We first examined cell surface EPCR expression using flow cytometry in hematopoietic stem and progenitor cells (HSPC) from human FL, UCB and BM. We observed distinct EPCR expression in the CD34-enriched cells from FL and UCB (Online Supplementary Figure S1). We also observed significant EPCR expression in the CD34+CD38−CD90+ population of FL (Figure 1A), which is known to contain the HSC.7 The frequency of EPCR+ cells within the HSC-enriched population from UCB (CD34+CD38−CD45RA−CD90+) was drastically lower than that in FL, and we did not detect any EPCR+ cells in the BM HSC fraction (CD34+CD38−CD45RA−CD90+) (Figure 1A).
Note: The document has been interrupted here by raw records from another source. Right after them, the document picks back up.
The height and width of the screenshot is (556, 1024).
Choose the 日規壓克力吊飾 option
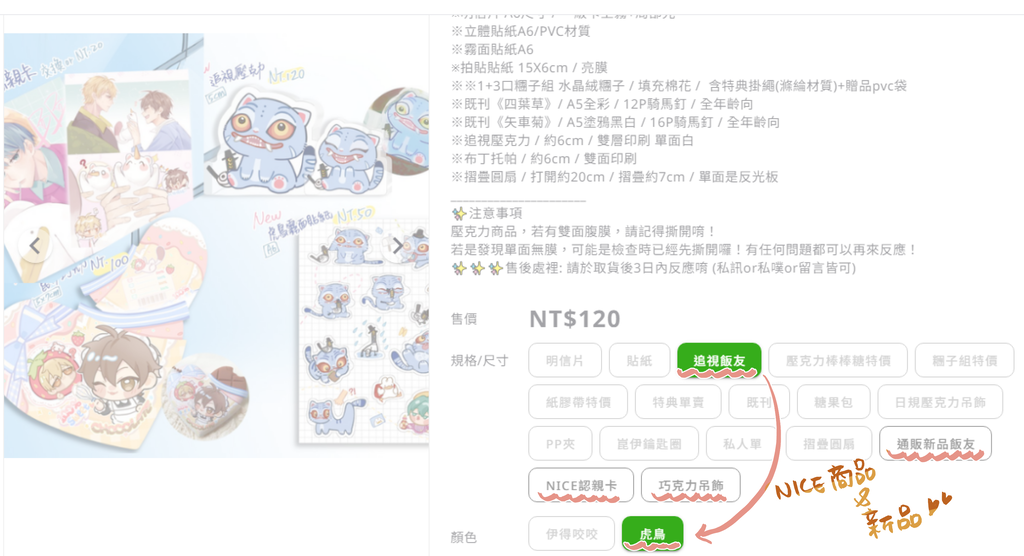[940, 402]
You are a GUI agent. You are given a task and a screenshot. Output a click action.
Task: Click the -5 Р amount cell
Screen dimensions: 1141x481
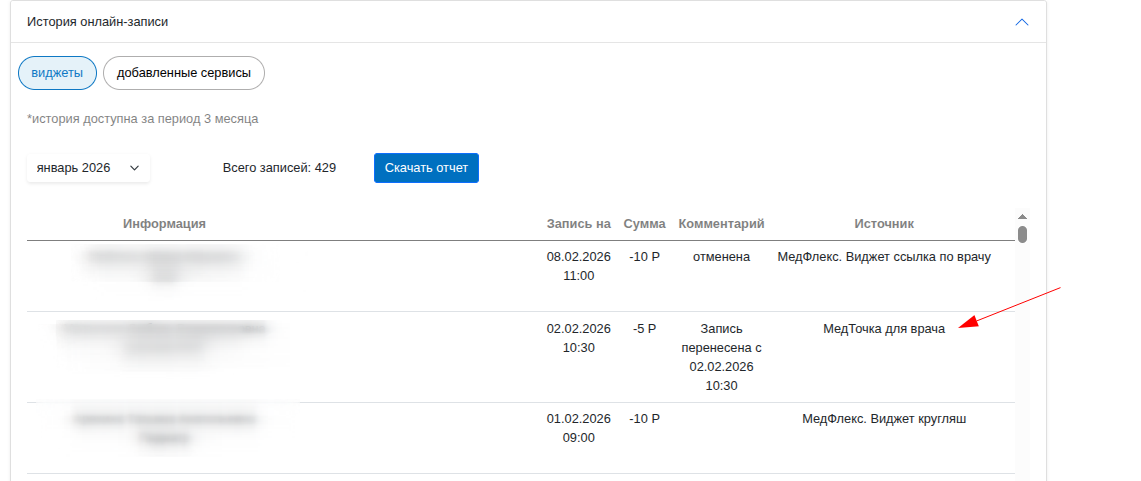[644, 328]
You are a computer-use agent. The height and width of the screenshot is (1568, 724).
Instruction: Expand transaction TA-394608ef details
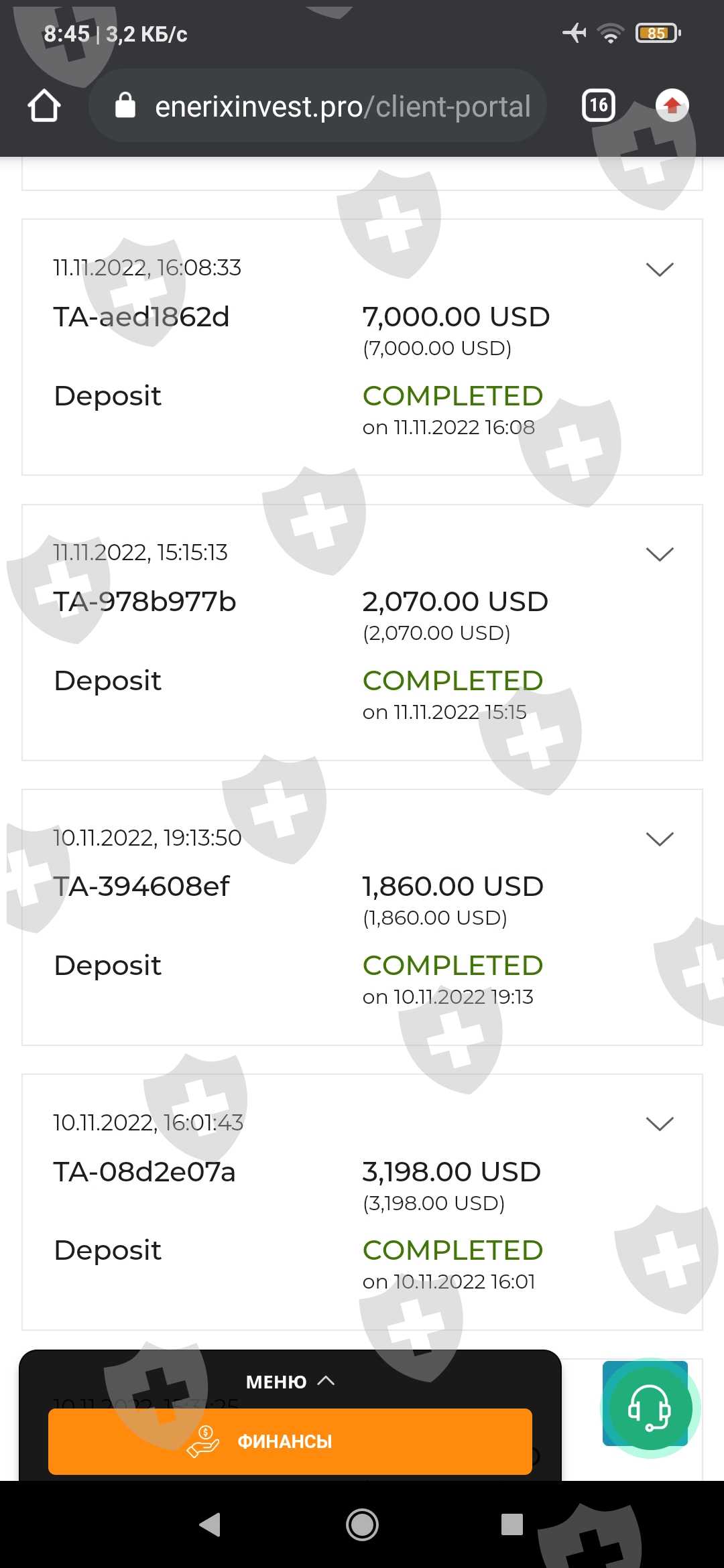click(659, 839)
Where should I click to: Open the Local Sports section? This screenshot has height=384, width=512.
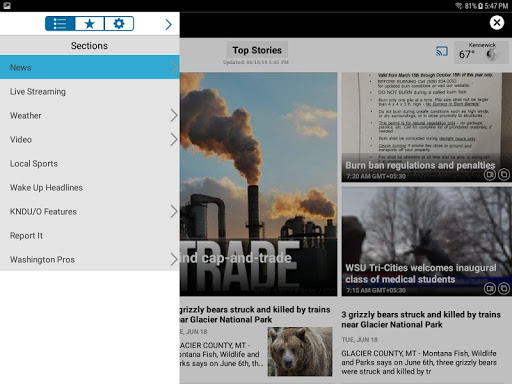[x=90, y=163]
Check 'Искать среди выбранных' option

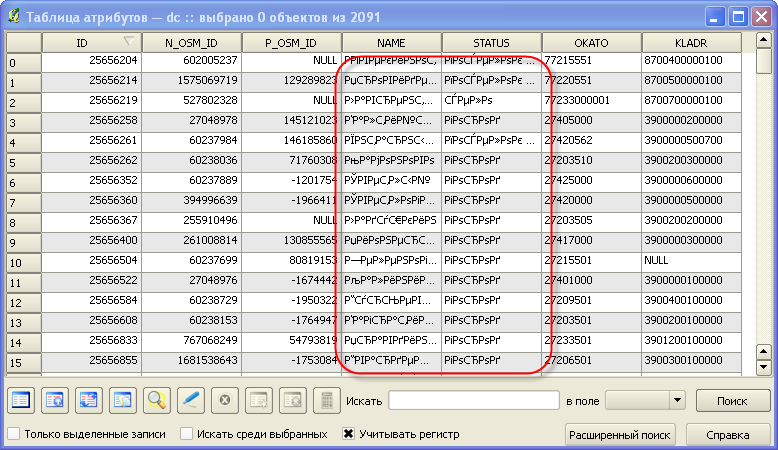(x=187, y=434)
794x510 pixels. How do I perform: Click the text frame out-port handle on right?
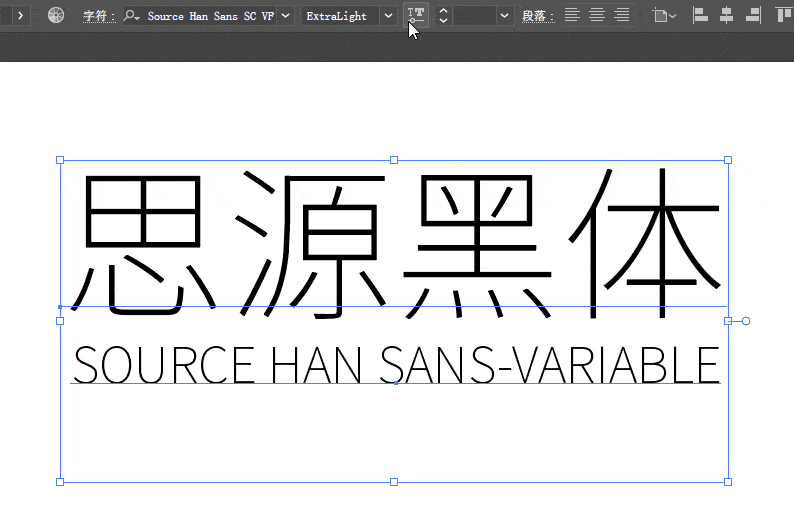(x=745, y=321)
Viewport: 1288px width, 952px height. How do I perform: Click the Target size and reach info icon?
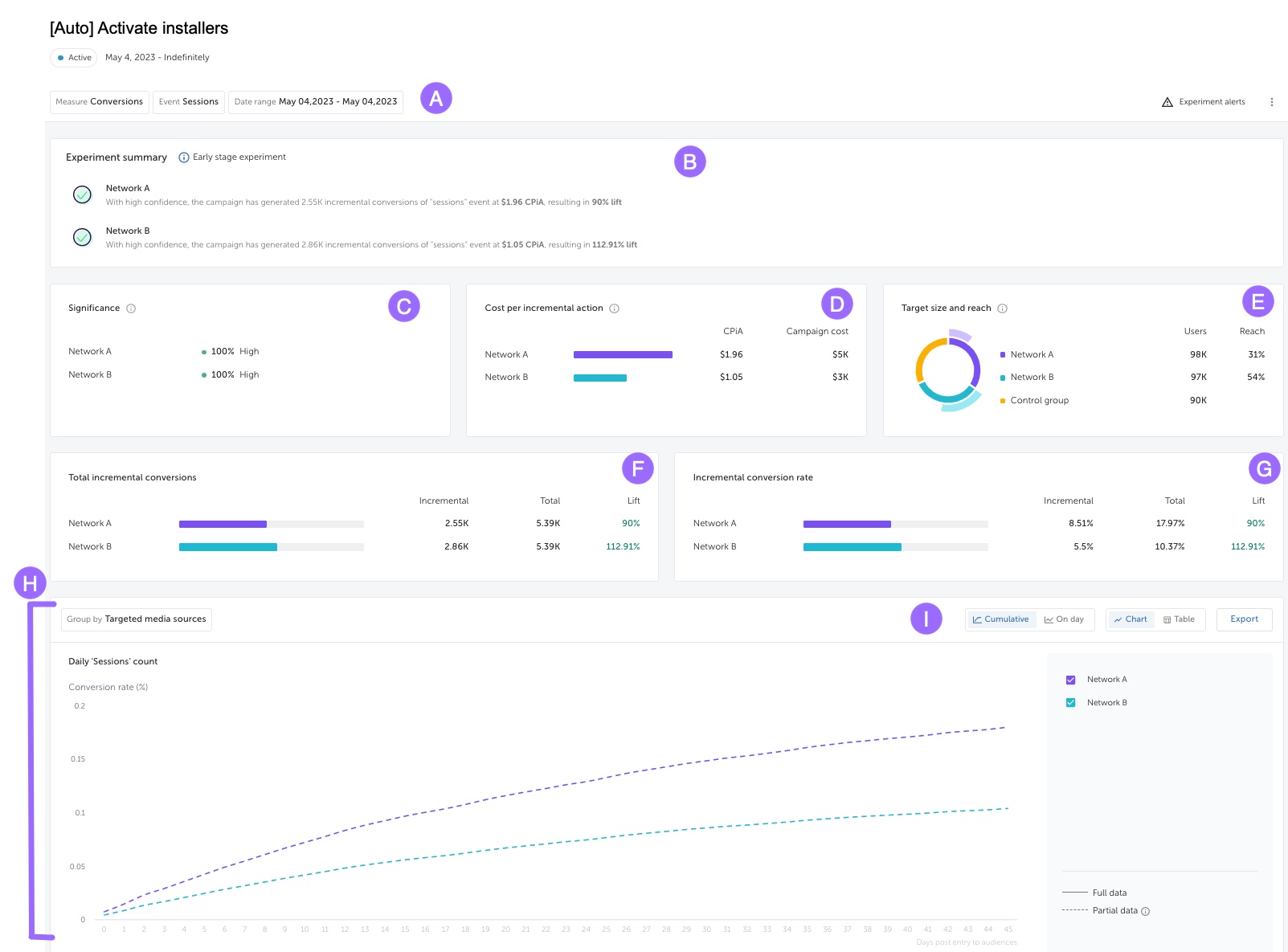(1002, 308)
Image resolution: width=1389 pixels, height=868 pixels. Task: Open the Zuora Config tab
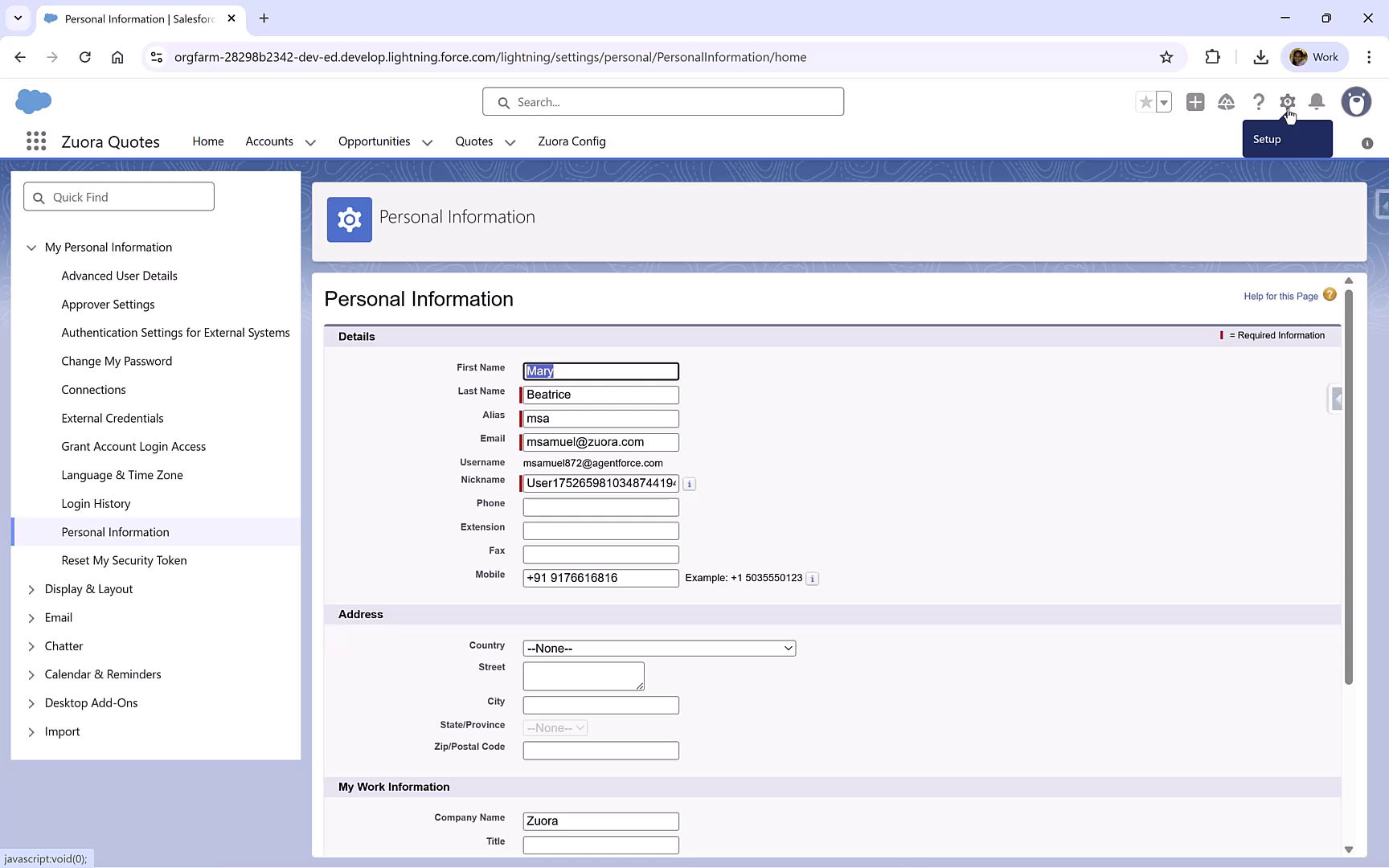[x=572, y=141]
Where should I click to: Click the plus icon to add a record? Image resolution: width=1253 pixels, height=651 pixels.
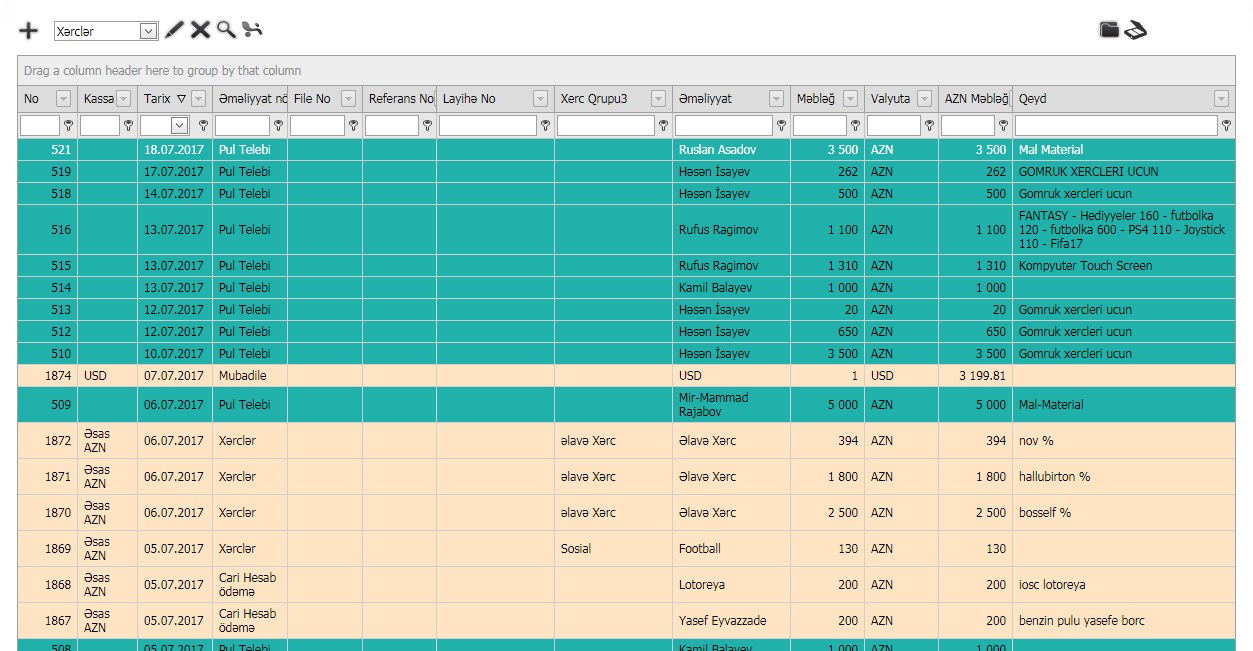29,31
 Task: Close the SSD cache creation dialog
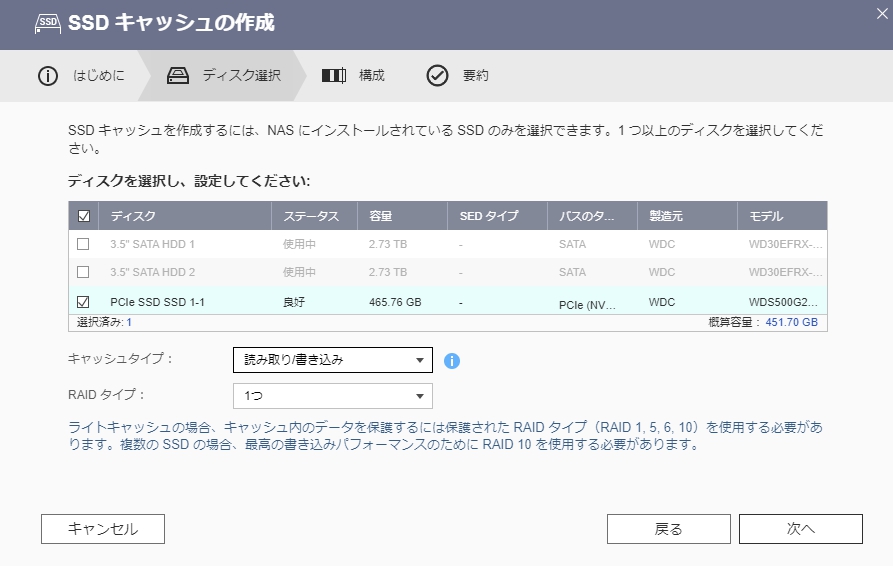point(880,12)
Of note, EPCR expression was almost exclusively restricted to the HSC-enriched fractions of both FL and UCB CD34+ cells (Online Supplementary Figure S2) suggesting that it could be a useful marker of HSC in these two sources of cells.
Figure 1.
The expression of endothelial protein C receptor during different stages of human hematopoietic stem cell ontogeny. (A) EPCR expression in human FL (week 16), UCB and BM HSC. Cells were gated on the CD34+CD38−CD90+ population for FL cells and CD34+CD38−CD45RA−CD90+ population for UCB and BM cells. (B) FL CD34-enriched HSPC were stained for CD34, CD38, CD90, EPCR and GPI-80, and analyzed by flow cytometry. The gating strategy to evaluate EPCR and GPI-80 co-expression in CD34+CD38−CD90+ and CD34+CD38−CD90− populations is shown. EPCR: endothelial protein C receptor; FSC: forward scatter; FL: fetal liver; UCB: umbilical cord blood; BM: bone marrow; HSC: hematopoietic stem cells; HSPC: hematopoietic stem and progenitor cells. ****P≤0.0001.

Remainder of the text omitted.